_Passage given_
--

Incubator-mxnet: [MXNet 1.5.0.rc2] Issues with asnumpy() method

Created on 2 Jul 2019 · 16Comments · Source: apache/incubator-mxnet

Hello,

I've decided to try MXNet 1.5.0.rc2.
And I have a lot of crashes due to asnumpy() calls like the following one :

phase = nd.array(np.arctan2(imag_part.asnumpy(), real_part.asnumpy()))

phase = nd.array(np.arctan2(imag_part.asnumpy(), real_part.asnumpy()))
  File "/opt/miniconda3/envs/intelpython3/lib/python3.6/site-packages/mxnet-1.5.0-py3.6.egg/mxnet/ndarray/ndarray.py", line 1996, in asnumpy
    ctypes.c_size_t(data.size)))
  File "/opt/miniconda3/envs/intelpython3/lib/python3.6/site-packages/mxnet-1.5.0-py3.6.egg/mxnet/base.py", line 253, in check_call
    raise MXNetError(py_str(_LIB.MXGetLastError()))
mxnet.base.MXNetError: std::exception

The same issue occurs if I store asnumpy() result in a temporary variable. The crash seems random.

--

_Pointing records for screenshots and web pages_
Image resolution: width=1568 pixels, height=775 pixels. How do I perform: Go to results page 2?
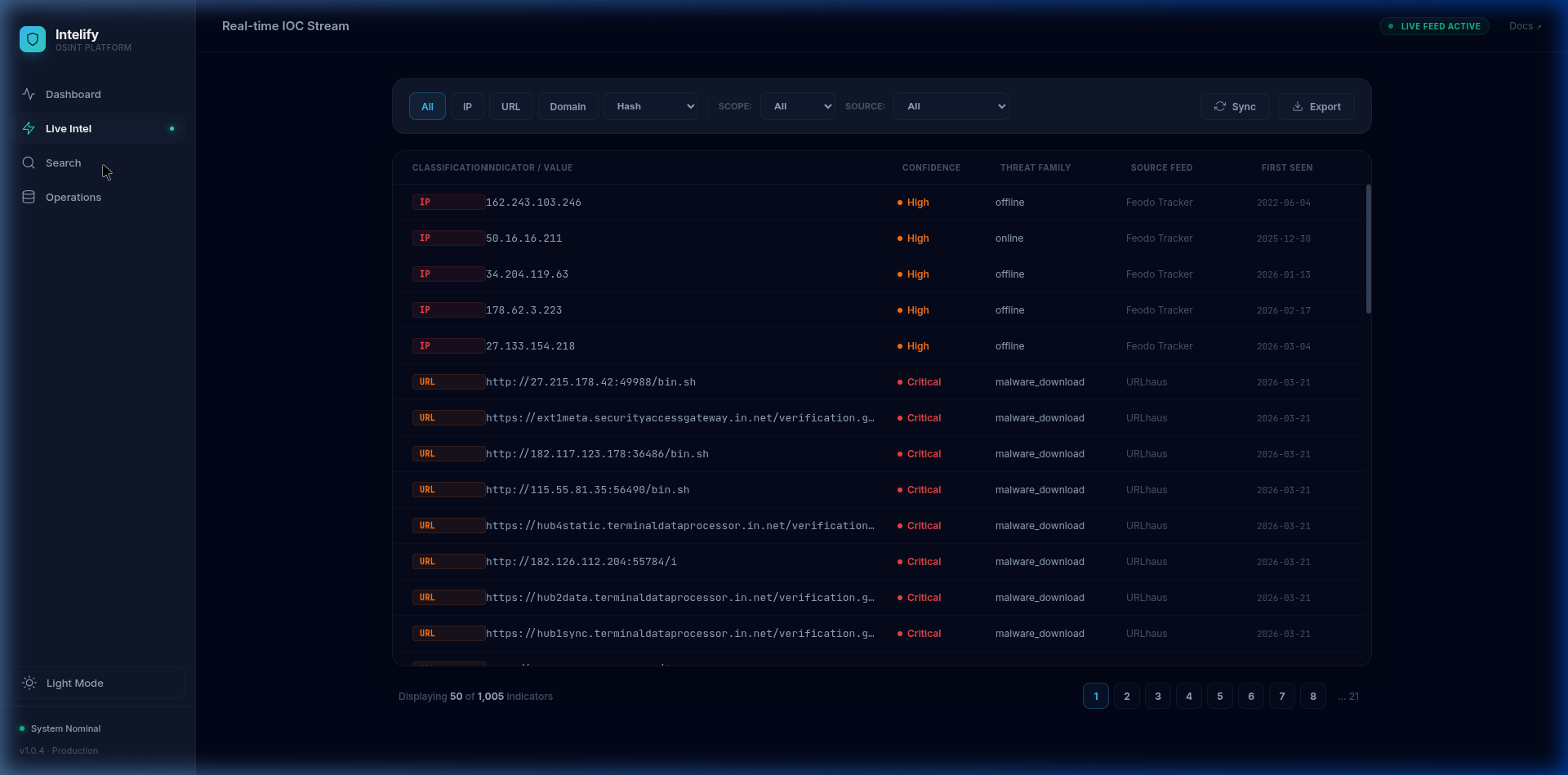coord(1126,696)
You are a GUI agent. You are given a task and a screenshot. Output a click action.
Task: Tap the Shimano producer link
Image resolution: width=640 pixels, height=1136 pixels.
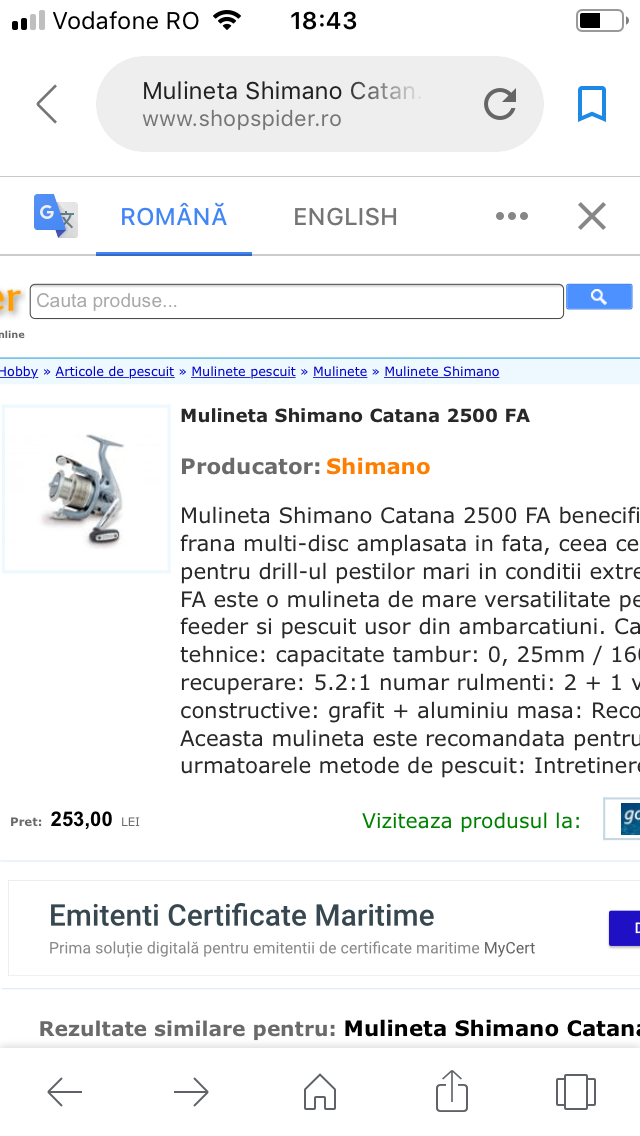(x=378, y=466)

--

_What to do_
1 - Repeat the MXNet asnumpy() crash report from "I've decided to" to "ctypes.c_size_t(data.size)))".
2 - Write the next part of the MXNet asnumpy() crash report, picking up after its last sentence.
None of the records are needed for this work.

_Answers for the exercise_
1 -
I've decided to try MXNet 1.5.0.rc2.
And I have a lot of crashes due to asnumpy() calls like the following one :

phase = nd.array(np.arctan2(imag_part.asnumpy(), real_part.asnumpy()))

phase = nd.array(np.arctan2(imag_part.asnumpy(), real_part.asnumpy()))
  File "/opt/miniconda3/envs/intelpython3/lib/python3.6/site-packages/mxnet-1.5.0-py3.6.egg/mxnet/ndarray/ndarray.py", line 1996, in asnumpy
    ctypes.c_size_t(data.size)))

2 -
I didn't had any problems in MXNet 1.4.1

Bug

Source

Wallart

All 16 comments

Hey, this is the MXNet Label Bot.
Thank you for submitting the issue! I will try and suggest some labels so that the appropriate MXNet community members can help resolve it.
Here are my recommended labels: Bug

mxnet-label-bot on 2 Jul 2019

@Wallart Hi, thanks for this issue!
could you provide the following to help us reproduce the error?

build flags or pip versions
machine type and device context(CPU GPU)
values for imag_part and real_part?

running the following commands works fine for me on cpu with mxnet mkldnn

>>> import mxnet as mx
>>> import numpy as np
>>> x = mx.nd.array([-1, +1, +1, -1])
>>> y = mx.nd.array([-1, -1, +1, +1])
>>> phase = mx.nd.array(np.arctan2(x.asnumpy(), y.asnumpy()))
>>> phase
[-2.3561945  2.3561945  0.7853982 -0.7853982]
<NDArray 4 @cpu(0)>

roywei on 2 Jul 2019

Here are my build flags https://pastebin.com/bwRX0tXN
The only difference with my older builds (1.3 / 1.4 / etc.) is the USE_GPERFTOOLS set to false.
I am running the code on a machine equipped with :
Intel i7 7700k
16 Gb of RAM
2 GTX 1080 Ti
I am using Intel Python 3.6.8 with all MKL/MKLDNN libs. Everything is installed through miniconda, inside a Docker container.
In fact I am trying to implement a tacotron2 and the issue occurs in the dataloader, the tensors are still on cpu. Their shape is (1, 513, 533) and they are full of zeros.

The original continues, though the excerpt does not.